Des chercheurs ont développé une métrique montrant que le nombre croissant de satellites en orbite terrestre pourrait entraîner des collisions en seulement 2,8 jours si tous perdaient leur capacité à manœuvrer. Cela met en lumière l'engorgement croissant de l'espace, largement dû à des constellations comme Starlink de SpaceX. Cette découverte souligne les vulnérabilités face à des événements comme les tempêtes solaires.
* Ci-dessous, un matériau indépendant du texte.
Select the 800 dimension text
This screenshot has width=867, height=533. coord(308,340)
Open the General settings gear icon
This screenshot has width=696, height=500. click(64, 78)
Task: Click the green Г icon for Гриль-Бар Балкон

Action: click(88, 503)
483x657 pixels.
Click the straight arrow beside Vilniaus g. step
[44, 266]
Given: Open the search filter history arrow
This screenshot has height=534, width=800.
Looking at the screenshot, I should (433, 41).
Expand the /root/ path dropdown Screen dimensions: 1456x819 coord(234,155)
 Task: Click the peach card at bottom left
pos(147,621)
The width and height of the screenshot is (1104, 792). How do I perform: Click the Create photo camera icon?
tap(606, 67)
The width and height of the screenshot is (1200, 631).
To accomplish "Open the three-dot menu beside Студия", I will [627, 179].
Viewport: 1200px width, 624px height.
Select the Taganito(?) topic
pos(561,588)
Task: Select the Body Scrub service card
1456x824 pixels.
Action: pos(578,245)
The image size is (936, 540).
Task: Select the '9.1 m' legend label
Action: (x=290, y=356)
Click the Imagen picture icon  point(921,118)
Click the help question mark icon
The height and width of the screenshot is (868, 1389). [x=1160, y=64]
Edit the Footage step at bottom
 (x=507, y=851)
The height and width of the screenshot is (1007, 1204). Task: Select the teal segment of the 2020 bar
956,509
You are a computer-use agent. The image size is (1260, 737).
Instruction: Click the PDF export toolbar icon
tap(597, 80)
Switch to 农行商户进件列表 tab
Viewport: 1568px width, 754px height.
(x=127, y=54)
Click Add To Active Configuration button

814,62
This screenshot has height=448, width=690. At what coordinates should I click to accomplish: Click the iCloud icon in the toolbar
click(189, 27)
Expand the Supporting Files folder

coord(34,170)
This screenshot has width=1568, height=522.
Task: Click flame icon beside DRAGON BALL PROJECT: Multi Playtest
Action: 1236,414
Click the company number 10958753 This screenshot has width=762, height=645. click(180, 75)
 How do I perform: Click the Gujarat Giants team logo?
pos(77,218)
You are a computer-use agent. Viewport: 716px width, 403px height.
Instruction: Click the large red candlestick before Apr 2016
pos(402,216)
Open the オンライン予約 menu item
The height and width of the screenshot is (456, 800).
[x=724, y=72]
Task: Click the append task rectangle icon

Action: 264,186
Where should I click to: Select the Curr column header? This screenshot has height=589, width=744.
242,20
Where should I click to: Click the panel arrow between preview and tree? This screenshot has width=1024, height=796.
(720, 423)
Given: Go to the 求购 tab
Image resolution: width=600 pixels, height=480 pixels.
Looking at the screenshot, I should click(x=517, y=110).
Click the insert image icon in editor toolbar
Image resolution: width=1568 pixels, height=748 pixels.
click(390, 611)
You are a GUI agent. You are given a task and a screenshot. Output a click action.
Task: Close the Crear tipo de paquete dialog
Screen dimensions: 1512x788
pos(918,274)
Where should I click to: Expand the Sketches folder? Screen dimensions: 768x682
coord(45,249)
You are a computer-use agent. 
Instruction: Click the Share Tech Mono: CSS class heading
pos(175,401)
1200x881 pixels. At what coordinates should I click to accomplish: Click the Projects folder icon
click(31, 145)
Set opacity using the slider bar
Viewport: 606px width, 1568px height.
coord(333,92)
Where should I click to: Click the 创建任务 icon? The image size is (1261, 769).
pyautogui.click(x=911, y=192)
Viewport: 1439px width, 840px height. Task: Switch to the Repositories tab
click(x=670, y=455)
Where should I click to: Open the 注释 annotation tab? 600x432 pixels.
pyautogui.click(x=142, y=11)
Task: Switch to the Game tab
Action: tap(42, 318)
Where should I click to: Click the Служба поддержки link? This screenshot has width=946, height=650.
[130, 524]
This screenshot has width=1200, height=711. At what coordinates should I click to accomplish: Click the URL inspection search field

La prolifération rapide des satellites a transformé l'orbite terrestre en un environnement surpeuplé, suscitant des inquiétudes quant à des catastrophes potentielles. Au cours des sept dernières années, le nombre de satellites est passé d'environ 4 000 à près de 14 000, la constellation Starlink de SpaceX représentant plus de 9 000 en orbite basse terrestre à des altitudes comprises entre 340 et 550 kilomètres.
Pour y remédier, Sarah Thiele de l'université de Princeton et ses collègues ont créé le Collision Realization And Significant Harm (CRASH) Clock, un outil qui quantifie les risques de collision à l'aide de données publiques de position. Leur analyse révèle qu'en cas de perte soudaine de la capacité de tous les satellites à effectuer des manœuvres d'évitement —peut-être due à une panne majeure—, une collision surviendrait en seulement 2,8 jours. À titre de comparaison, en 2018 avant les lancements de Starlink, ce délai était de 121 jours.
« Nous avons été choqués que ce soit aussi court », a déclaré Thiele. Les opérations de SpaceX illustrent l'ampleur : entre le 1er décembre 2024 et le 31 mai 2025, l'entreprise a effectué 144 404 manœuvres d'évitement de collision, soit une moyenne d'une toutes les 1,8 minutes.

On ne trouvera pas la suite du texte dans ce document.